In a nutshell, Fibonacci retracement levels are ratio’s between a high and low value, based on Fibonacci percentages.

The major Fibonacci levels that we often see price respect are the 23.6%, 38.2%, 61.8%, and 78.6% ratios.

The 50% ratio is also very popular (although not officially a fib ratio).

The Cash+ Daily Pivots Indicator

With the GetThatCashMoney Cash+ Daily Pivots TradingView Indicator, we will automatically plot the Daily Fib Levels using the previous days high and low values.

CHART SETUP

TRADES

EXAMPLES

You will end up with a chart looking similar to below:

This is a 5m chart of $SPY between Wed Oct 12, 2022 and Mon Oct 17, 2022.
It shows the range for Wed, Thur, Fri, and Mon.

For each date, the gray lines represent the prior day high and low values.
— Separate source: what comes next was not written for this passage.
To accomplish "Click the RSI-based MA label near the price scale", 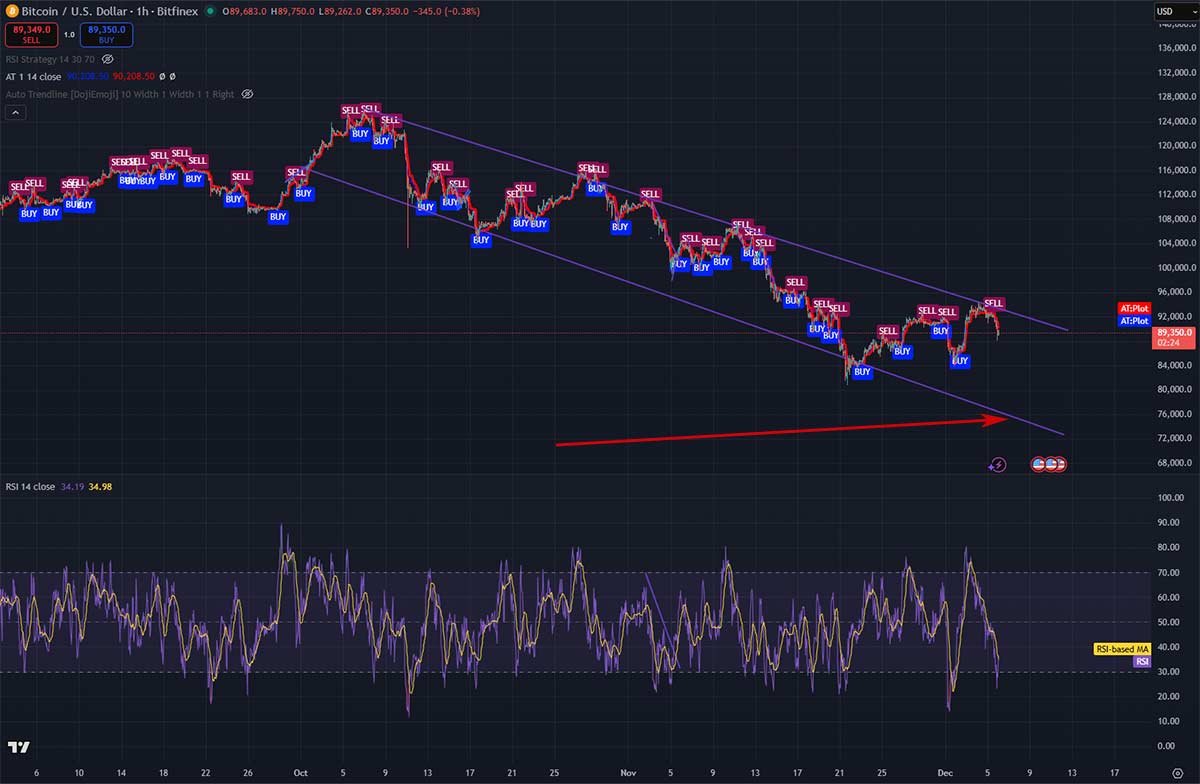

The lines in between are the Fib Retracement levels (each color is labeled on the right), and the lines that go above/below the gray high/lows are called the Fibonacci Extensions.

The orange circles were added there by me to highlight the support/resistance touches.

How To Read the Daily Pivots Chart

These daily Fibonacci levels have an uncanny way of becoming areas to watch for support and resistance and allows your to better time your entries and exits as we approach these levels.

As you can see on the first day of the above SPY chart, we traded sideways between the 23.6% and 50% levels - acting as support and resistance.

The next day, we gapped down large due to a bad CPI number, but then rallied an insane amount - yes this was that crazy day in October!. But again, the first bounce was at the -61..8% fib extension (initial downside move), and then we rallied all the way up to the 23.6% level before finding resistance.

Then on Friday, we had largely downside action, but again consolidation was occurring around key daily fib levels.

Today (Monday Oct 17), which is the last day on the above image, we pretty much just traded sideways the entire day, but could not break above the 78.1% level.

How To Trade the Daily Fibonacci Pivots

Now that we know how these daily fibonacci levels play out during the day, we want to trade them.

The simplist way to trade with our Daily Fib Pivot indicator is to treat the Daily Fibonacci Levels as key levels of support and resistance, and trade them with the Break Hook and Go technique.

Wait for a level to hold or break/retest, and that provides your risk on/off level.

  • If the chart is bearish and you are looking to take a Short Position, then enter on the retest from below of the level, and place a stop just above it.

  • If the chart is bullish, and you are looking to open a Long Position and you can see more potential upside, then wait for the level to break, and enter on a retest with your stop just below the level.

Never enter a trade for just one reason alone. I usually go for a minimum of three areas of confluence to increase chances of success.

So in the above example, you have the following reason to enter:

  • Reason 1: Break Hook and Go off a key Daily Fib Level.
  • Reason 2: A Bullish/Bearish trend (EMAs or Higher Highs and Higher Lows) in the direction of your trade.
  • Reason 3: To add more conviction to a trade, having an EMA retest along with the Daily Fib Level would make this an A+ setup. If this is the 21EMA, it would be similar to a Golden Goose Strategy. If the retest is with the 30EMA, then it would be similar to a Peaky Blinders Strategy

Once you have entered the trade (and assuming you havent stopped out already), you can start to move your stops up as we approach the next key fib levels. You can either trim your position as we hit those levels, or keep a tight stop near it in case we find major resistance there.